### EXTRACT TO READ

• • • • •

Rev. Dr. Joel Mitchell, Pastor



Morgan Park

 Baptist Church

11024 S. Bell Avenue 

Chicago, IL 60643

​773-445-9443

Reflection December 22, 2019


"And on Earth Peace" - Rev. Dr. Thomas Aldworth

    On Christmas morning at our 10 am worship service, we will hear these famous words from Luke’s Gospel: and “she gave birth to her firstborn son and wrapped him in bands of cloth, and laid him in a manger, because there was no place for them in the inn.”

     The English writer, G.K. Chesterton, in one of his poems wrote: “The place where God was homeless – we are all at home.”  There are so many homeless around us, so many without shelter and care, so many millions of refugees. Probably no word symbolizes the suffering of our world better than the word “homeless.”  

     This word reveals one of the deepest and most painful conditions, the condition of not having a sense of belonging, having no place, no space, where one feels safe, cared for, protected, and loved.

     As we enter the most brutal time of year, I worry about how the homeless endure brutally cold days and nights. I know there are shelters.  I’ve worked in a few of them over the years. But the cold must wear down one’s soul over time. Please remember all the homeless during these difficult winter days.

     Yet many of us who have homes may still experience feelings of homelessness.  We may feel rootless. We may feel lonely.  We may feel ourselves lost on a sea of darkness and despair. The fact is that we are truly homeless until we discover the home within us, the place of God, the manger within where the God-child might be laid.

     Without finding such a home, we go around seeking our home in success or status. Yet that overly-trod path leads us to becoming strangers to ourselves, people who have an address but who are never home.

     For us to travel the spiritual path, the path of Christ, means we must come home to where our first love lives. Christmas is the feast of our homecoming. The place where God was homeless, we are all at home.  Yet this homecoming requires discipline because our fears and anxieties make us restless and keep driving us away from our true selves.

     Christmas is the day when we glimpse our true home. Christmas is the day when we can rest our restless souls, when we can sooth our restive hearts. Christmas is the day we remember that no matter where we are in the life process, no matter our age, we are all children of God. We are newborn from the hands of God at every moment.  Our dependency, our indebtedness to God, does not go away when we become adults.      Christmas is the day when we can finally vanquish our fears and calm our anxieties so we might sit as the children of God we are. 

     As God’s children, Christmas invites us to gaze lovingly at the God-child born into our world through Mary, born into our world so we might know how deeply we are loved and cherished by our Maker.

    Do not all of us need to finally sit our weary selves down at the crib and marvel at the love shining in the eyes of our Christmas Child? This Christmas Child who tells us all we need to know about a God who chooses flesh to wrap around the majesty of divinity?

• • • • •

### TO DO
1: In the Christmas reflection, give the passage starting with "The English writer, G.K." and going on through "difficult winter days." again, with "refugees" changed to "exiles".
2: According to the Christmas reflection, at what time is the Christmas morning worship service?

### PROVIDED RECORDS
• • • • •

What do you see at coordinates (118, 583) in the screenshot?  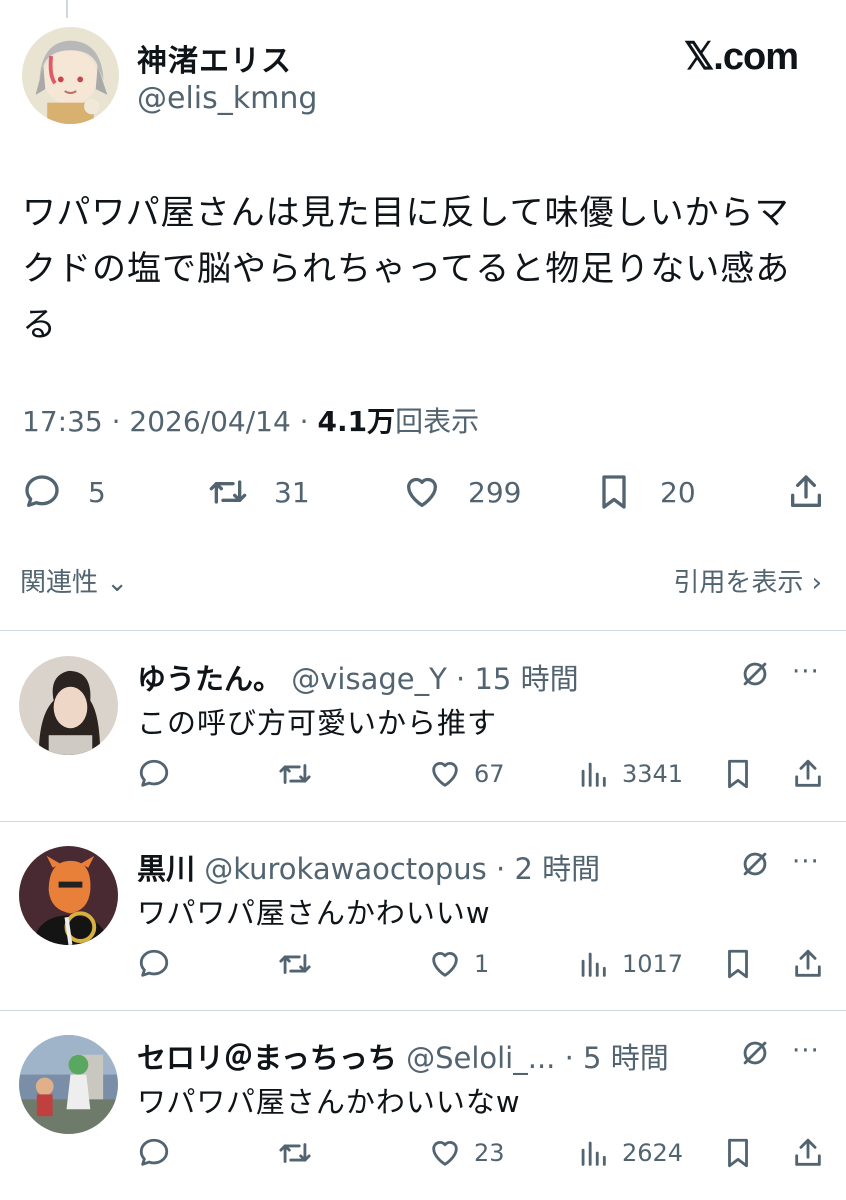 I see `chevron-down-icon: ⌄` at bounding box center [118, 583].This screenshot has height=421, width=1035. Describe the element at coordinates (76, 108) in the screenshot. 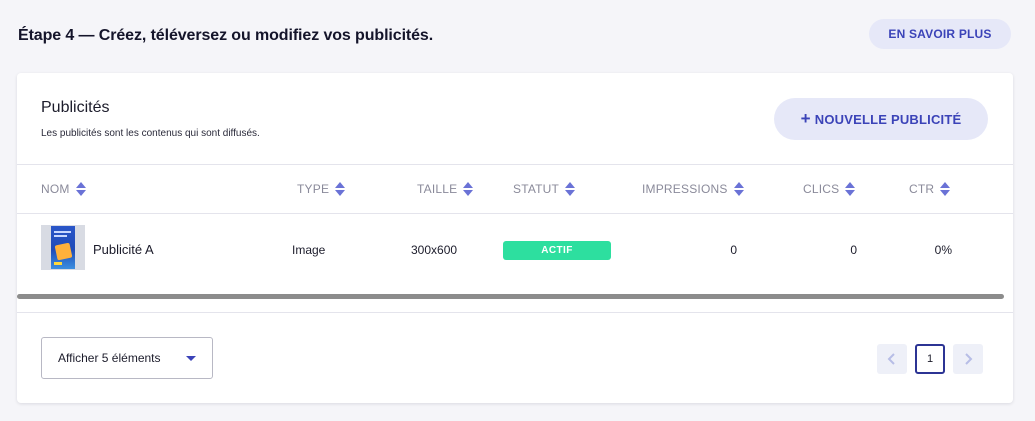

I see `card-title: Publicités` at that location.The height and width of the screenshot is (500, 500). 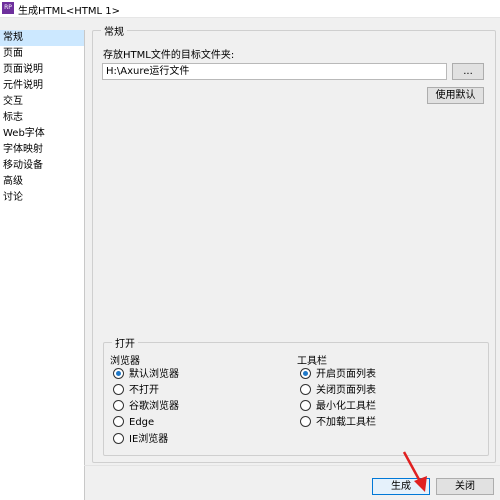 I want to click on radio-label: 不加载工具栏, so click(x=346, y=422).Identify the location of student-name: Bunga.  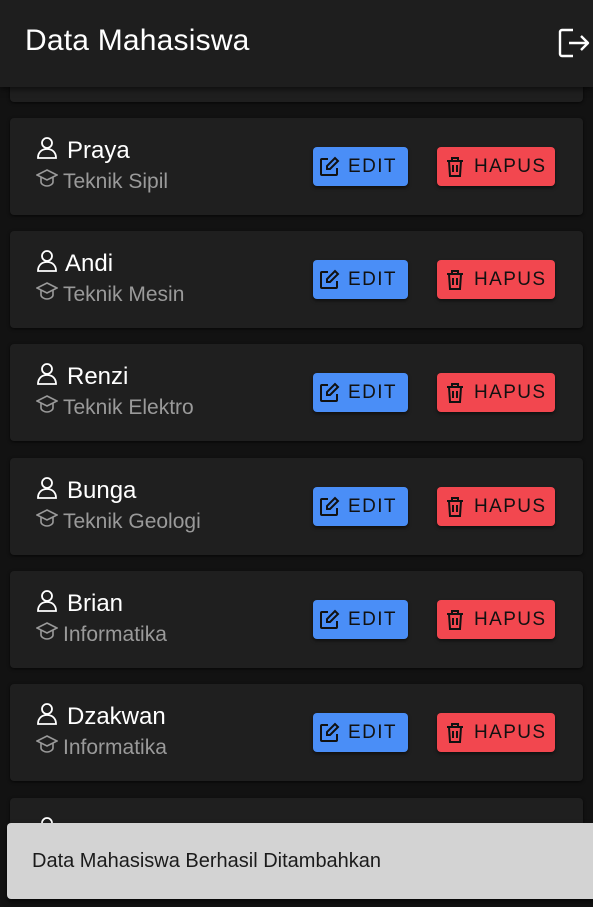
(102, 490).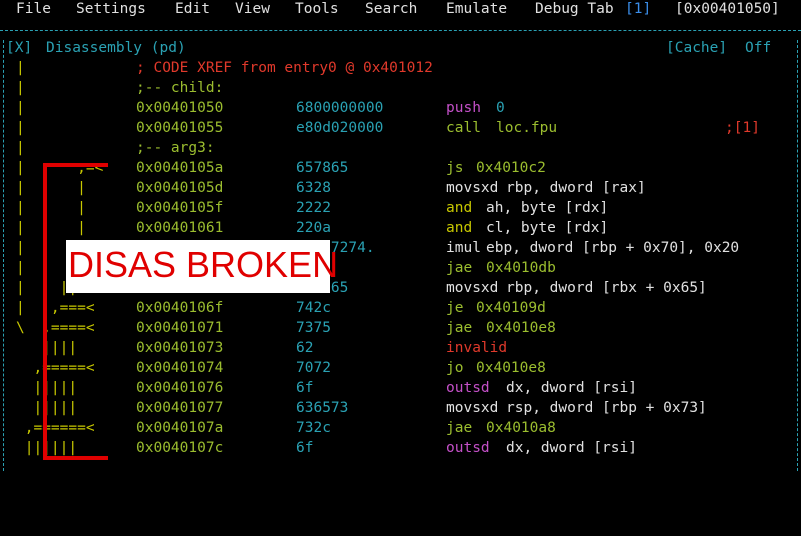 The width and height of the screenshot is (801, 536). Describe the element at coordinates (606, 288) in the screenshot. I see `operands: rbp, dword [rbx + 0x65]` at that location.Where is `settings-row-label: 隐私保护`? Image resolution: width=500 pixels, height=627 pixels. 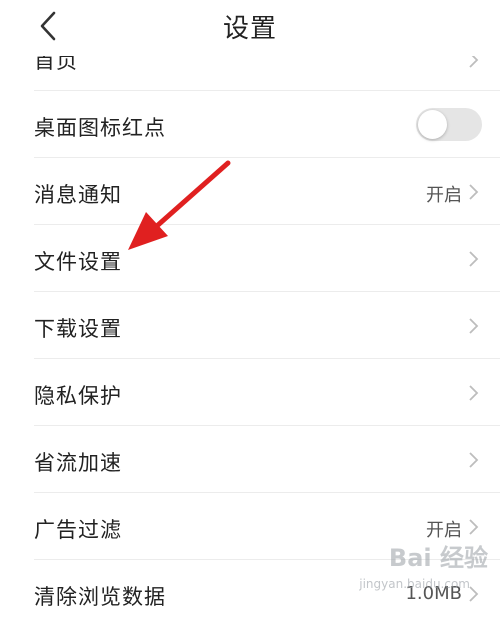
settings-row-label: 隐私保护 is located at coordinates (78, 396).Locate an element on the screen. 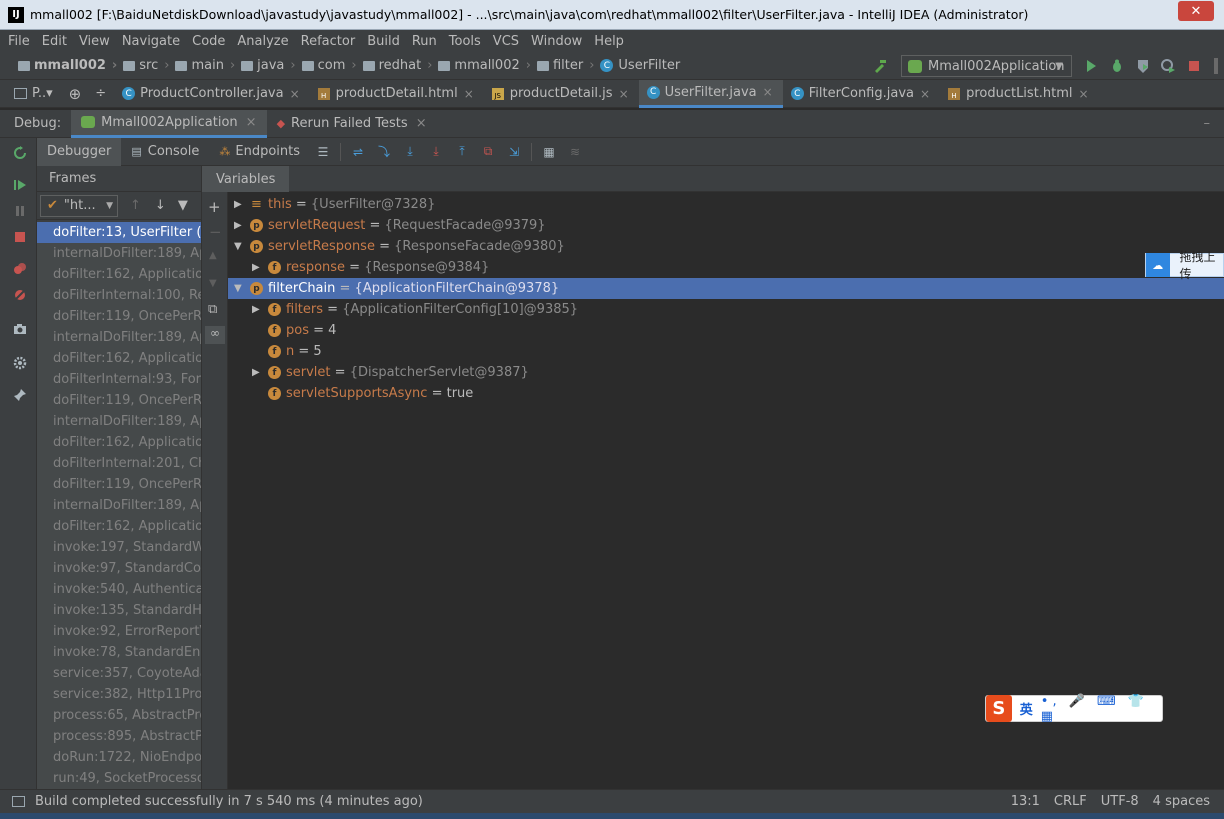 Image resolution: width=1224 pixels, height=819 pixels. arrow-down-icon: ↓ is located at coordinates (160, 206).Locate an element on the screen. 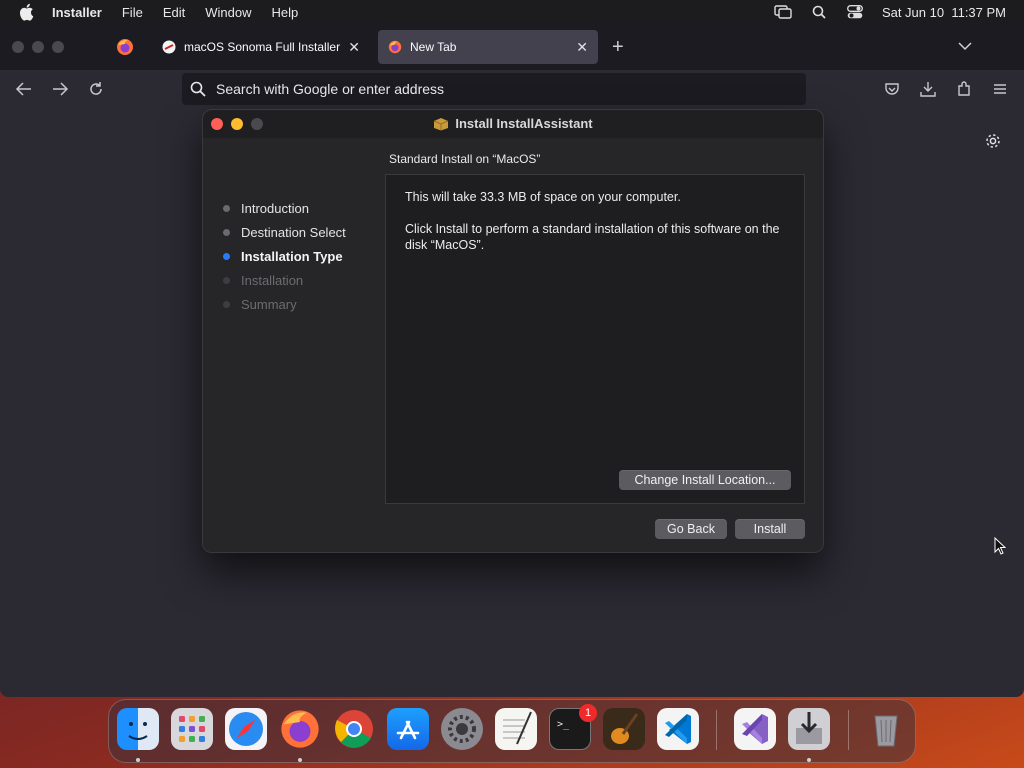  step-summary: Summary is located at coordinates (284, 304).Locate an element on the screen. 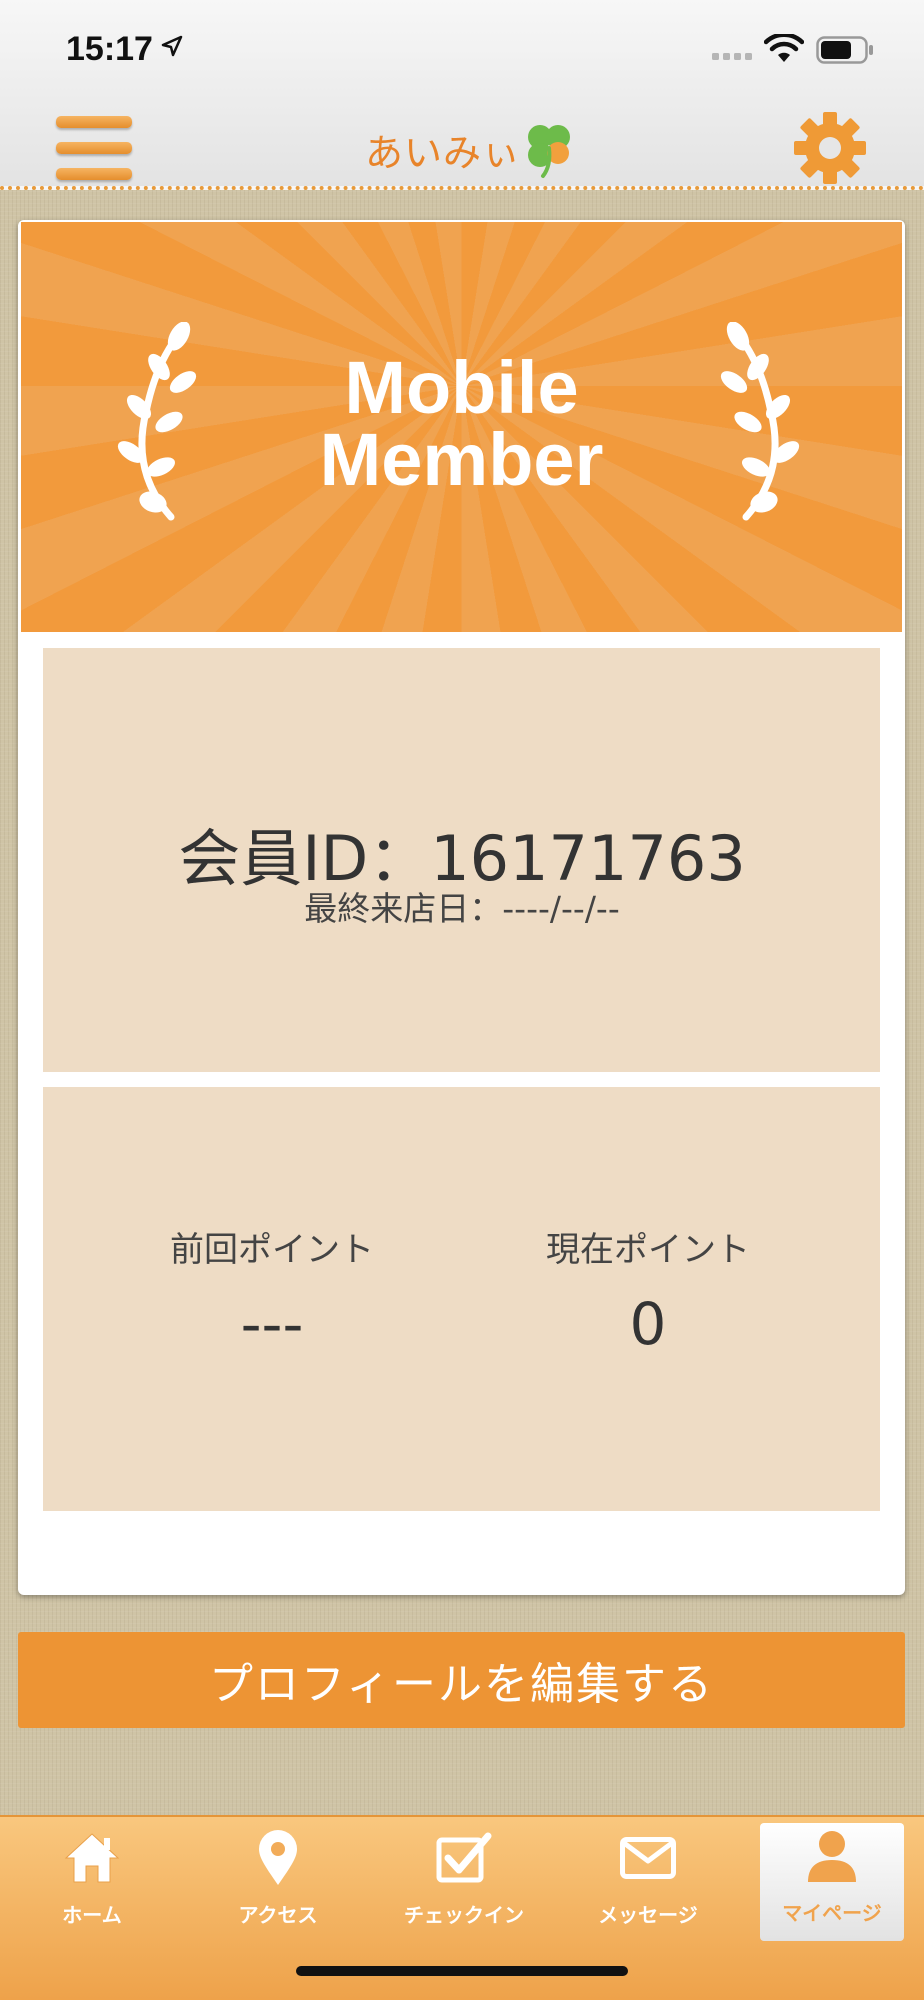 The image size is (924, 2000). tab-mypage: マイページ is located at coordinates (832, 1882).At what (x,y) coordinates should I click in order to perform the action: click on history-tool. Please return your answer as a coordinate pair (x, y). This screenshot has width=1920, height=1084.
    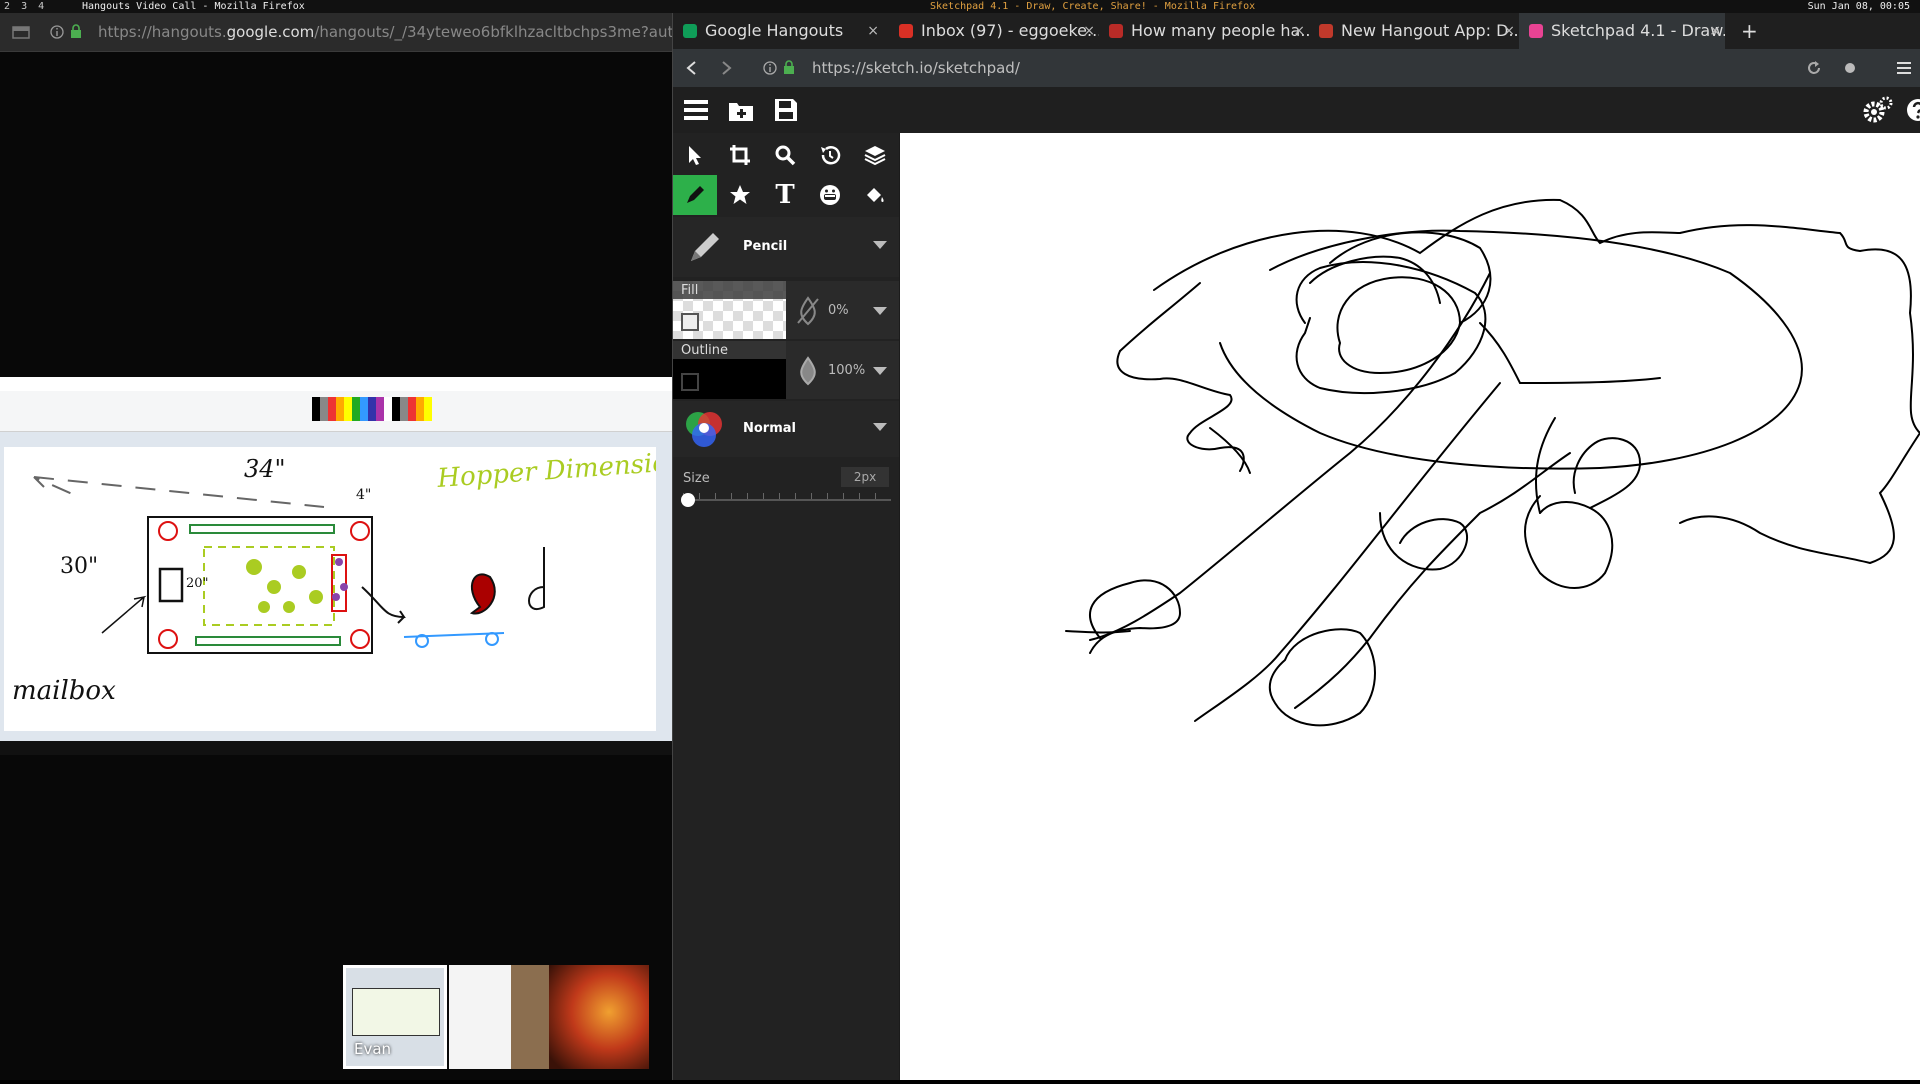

• • • • •

### ANSWERS FOR THE TASKS
1:
The English writer, G.K. Chesterton, in one of his poems wrote: “The place where God was homeless – we are all at home.”  There are so many homeless around us, so many without shelter and care, so many millions of exiles. Probably no word symbolizes the suffering of our world better than the word “homeless.”  

     This word reveals one of the deepest and most painful conditions, the condition of not having a sense of belonging, having no place, no space, where one feels safe, cared for, protected, and loved.

     As we enter the most brutal time of year, I worry about how the homeless endure brutally cold days and nights. I know there are shelters.  I’ve worked in a few of them over the years. But the cold must wear down one’s soul over time. Please remember all the homeless during these difficult winter days.

2: 10 am